Утро было солнечное, Вера проснулась чуть позже бабушки и помогла ей с завтраком. Разговор за едой особо не клеился, Вере не хотелось говорить о своей участи, итак всем известной и переживаемой. Тётя отправилась на работу, а Маша побежала к подружке. Бабушка отправилась в огород, Вере ничего не оставалось как последовать за ней.
Так и проходили дни. Свежий воздух, солнце, здоровая пища и чаи из трав крепили днём здоровье Веры, а ночью она его растрачивала на слёзы. Ей очень хотелось обратно в Петербург и совсем забыть о болезни, кинуться в объятья Егора, прижаться к маме, поддержать за руку отца. Но ведь она уже сделала свой выбор, и он не мог быть неправильным, и выбору своему должна быть верна.

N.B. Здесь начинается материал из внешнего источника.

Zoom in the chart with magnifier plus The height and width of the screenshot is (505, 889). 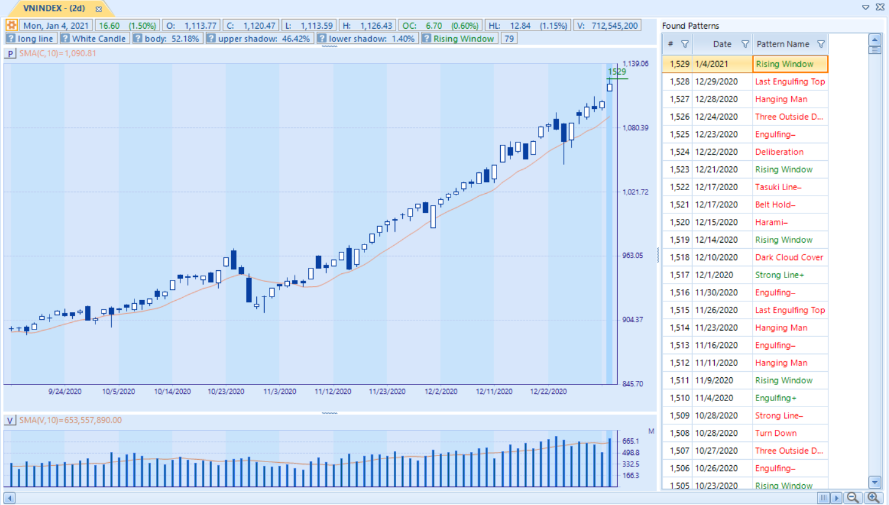872,498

Наконец, Вере нужно было устроиться на работу, собственно, сделать первый шаг к тому, ради чего она приехала.
В одно августовское утро, назовём его прекрасным, Вера вошла в небольшое здание, построенное рядом с детским домом. Ей боязно было устраиваться сюда, поскольку детский дом порою получал детей из колоний и уличных беспризорников, но, увы, её подбадривала мысль о творении добра и несении пользы.

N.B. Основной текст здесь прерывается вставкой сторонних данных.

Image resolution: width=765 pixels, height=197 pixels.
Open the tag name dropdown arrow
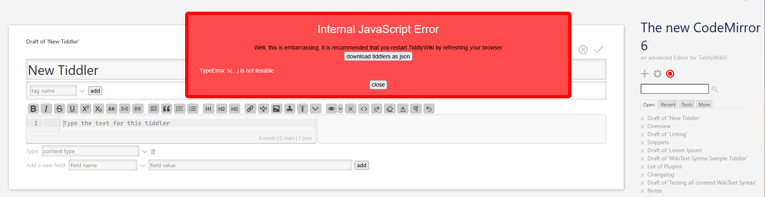point(82,91)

“Внутренне убранство” школы не могло не удручить нашу героиню; войдя в него Вера почувствовала какую-то давящую пустоту. Стены были обшарпаны, туалет находился в прямом смысле на развалинах, – в конце коридора отсутствовала стена, находилась какая-то деревянная перегородка, а за ней, среди старых кирпичей и разрухи находились туалеты – уличные туалеты. К своему успокоению, Вера разузнала, что зимой открывают другие туалеты, которые находятся в здании. В школе напрочь отсутствовали зеркала или диванчики, что было нормальным явлением в любой другой школе, где бывала Вера. Пустые голые серые стены, побитые окна, треснувшие подоконники, тусклый свет из свисающих с потолка запылённых лампочек – это больше было похоже на тюрьму, нежели на учебное заведение. К огромной своей радости, Вера обнаружила на одном из этажей висящие на стенах портреты некоторых учёных и писателей. Правда, радость длилась недолго – Вера увидела, как Маршаку кто-то подрисовал изящные усики, Толстому, Льву Николаевичу, безжалостно отодрали кусок бороды, глаз Веры не без отвращения заметил некоторые непристойные надписи и рисунки – не шалость детей удивила её, а другое, – почему по прошествии лета, портреты не заменены на другие или хотя бы просто не сняты, а “зарисовки” детей не замазаны и незабелены. Но, наконец, ознакомившись с заведением и почувствовав его не самую благоприятную атмосферу, Вера направилась в кабинет директора.